Cavalcade of Sports Media, Inc. ("Cavalcade" or "the Registrant") and Pacificap
Entertainment Holdings, Inc. effectuated a Plan and Agreement of Reorganization
in accordance with 368(a)1(B) of the Internal Revenue Act on September 19, 2003,
wherein all of the 18,000,000 issued and outstanding Common Stock shares of
Pacificap Entertainment Holdings, Inc. were exchanged for 18,000,000 shares of
the Registrant's Common Stock. The exchange ratio, therefore, was one (1) share
of Cavalcade of Sports Media, Inc. Common Stock for each single (1) share of
Pacificap Entertainment Holdings, Inc. (1:1).

Pacificap Entertainment Holdings, Inc. is a film finance and marketing company
in the entertainment industry. It is uniquely modeled to restructure the risk
profile of film production, while maximizing the ancillary profits from
marketing, merchandising and licensing. Pacificap's management has over 20 years
of experience in financing, marketing and merchandising in the movie, music, and
corporate industry.

Pacificap is taking a structured approach that evolved from altering the risk
profile of investing in movies, while participating in the equity profit of the
film. The Company believes that Pacificap will accomplish the following:

- -    Leveraging film-financing funding;
- -    Aligning with strategic content providers;
- -    Acting as a merchant bank from the risk profile in the production of films;
- -    Developing continued cash flow from production fees, licensing fees,
     marketing, and merchandising;
- -    Participating in the equity profit of each film without deploying corporate
     capital;

Upon the effectuation of the Reorganization, the Board of Directors consists of:
Michael Riley, Chairman of the Board; Ed Litwak, Director, and Don Parsons,
Director. Ed Litwak and the Registration have entered into a three year
Employment Agreement, and shall serve as interim President for up to six months,
after which time he shall become President of the Cavalcade Broadcast Division.
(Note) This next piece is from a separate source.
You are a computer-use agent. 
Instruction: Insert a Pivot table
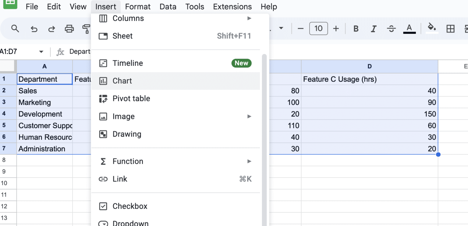[x=131, y=99]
Pursuant to the Plan and Agreement of Reorganization for the acquisition of
Pacificap Entertainment Holdings, Inc., the transaction was made effective as of
5:00 p.m. on September 19, 2003. To effectuate the acquisition, all of the
shareholders of Pacificap Entertainment Holdings, Inc. and the Registrant
entered into a Plan and Agreement of Reorganization pursuant to section
368(a)1(B) of the Internal Revenue Code. It is the intention of the Registrant
to immediately merge its new wholly owned subsidiary with and into itself, and
then change its name to Pacificap Entertainment Holdings, Inc. Articles of
Merger will be filed with the Secretary of State of Nevada along with a Plan and
Agreement of Merger, and a Certificate of Ownership will be filed with the
Secretary of State of California, along with a Plan of Merger. Upon the
Registrant's receipt of proof of filing from Nevada and California, the
Registrant will file another current report on Form 8-K

In the stock-for-stock exchange, the Registrant acquired all of the issued and
outstanding capital stock of Pacificap Entertainment Holdings, Inc. for a total
of 18,000,000 shares of Cavalcade of Sports Media, Inc.


ITEM 7. FINANCIAL STATEMENTS AND EXHIBITS.
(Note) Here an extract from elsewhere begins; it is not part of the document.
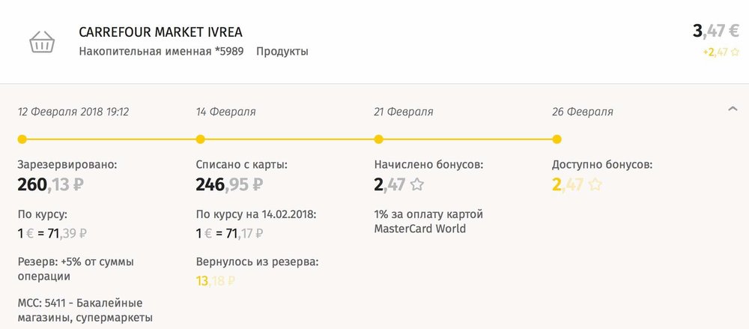Click the reserved amount 260,13 ₽
The height and width of the screenshot is (329, 749).
pos(51,184)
Cavalcade of Sports Media, Inc. will be filing the financial statements by
amendment within 60 days of the merger, as permitted by the instructions of this
Form 8-K, Item 7.(a)(4). That amendment will be the second one made to this
current report on Form 8K.

Exhibit Index

2.1   Plan and Agreement of Reorganization with the Shareholders
      of Pacificap Entertainment Holdings, Inc. Cavalcade of Sports Media, Inc.